*** Source data

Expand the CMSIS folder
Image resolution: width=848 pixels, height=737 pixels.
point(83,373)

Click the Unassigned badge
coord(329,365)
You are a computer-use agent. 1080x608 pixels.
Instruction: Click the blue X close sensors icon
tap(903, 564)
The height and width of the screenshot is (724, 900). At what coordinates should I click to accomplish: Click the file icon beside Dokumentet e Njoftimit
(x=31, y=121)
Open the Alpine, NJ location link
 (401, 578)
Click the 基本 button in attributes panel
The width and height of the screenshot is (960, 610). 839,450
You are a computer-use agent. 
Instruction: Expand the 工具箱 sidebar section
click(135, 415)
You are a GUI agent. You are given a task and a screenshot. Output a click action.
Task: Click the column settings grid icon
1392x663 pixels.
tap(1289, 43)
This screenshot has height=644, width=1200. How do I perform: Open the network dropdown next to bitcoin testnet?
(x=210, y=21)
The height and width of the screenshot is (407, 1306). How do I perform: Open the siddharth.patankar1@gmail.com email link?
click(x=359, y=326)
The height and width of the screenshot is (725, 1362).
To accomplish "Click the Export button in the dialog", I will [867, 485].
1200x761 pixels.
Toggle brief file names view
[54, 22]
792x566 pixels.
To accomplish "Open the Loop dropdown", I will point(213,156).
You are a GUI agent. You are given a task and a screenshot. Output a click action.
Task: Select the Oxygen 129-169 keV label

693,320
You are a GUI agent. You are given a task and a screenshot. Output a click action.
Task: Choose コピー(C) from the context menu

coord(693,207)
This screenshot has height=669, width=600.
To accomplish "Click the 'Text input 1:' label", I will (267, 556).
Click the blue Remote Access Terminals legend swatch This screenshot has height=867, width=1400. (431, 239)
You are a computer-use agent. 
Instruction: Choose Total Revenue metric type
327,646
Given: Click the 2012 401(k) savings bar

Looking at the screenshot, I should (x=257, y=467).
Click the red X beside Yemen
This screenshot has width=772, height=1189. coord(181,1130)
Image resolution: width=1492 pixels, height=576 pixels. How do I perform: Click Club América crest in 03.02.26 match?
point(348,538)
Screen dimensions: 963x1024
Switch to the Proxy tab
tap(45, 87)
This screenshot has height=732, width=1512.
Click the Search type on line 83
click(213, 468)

******

- Work required -
Please return each line of the data above in which the word "will" occurs.

- Answer box -
To accomplish "Click the Export button in the dialog", I will [867, 485].
To accomplish "Open the Loop dropdown", I will point(213,156).
To accomplish "Click the 'Text input 1:' label", I will (267, 556).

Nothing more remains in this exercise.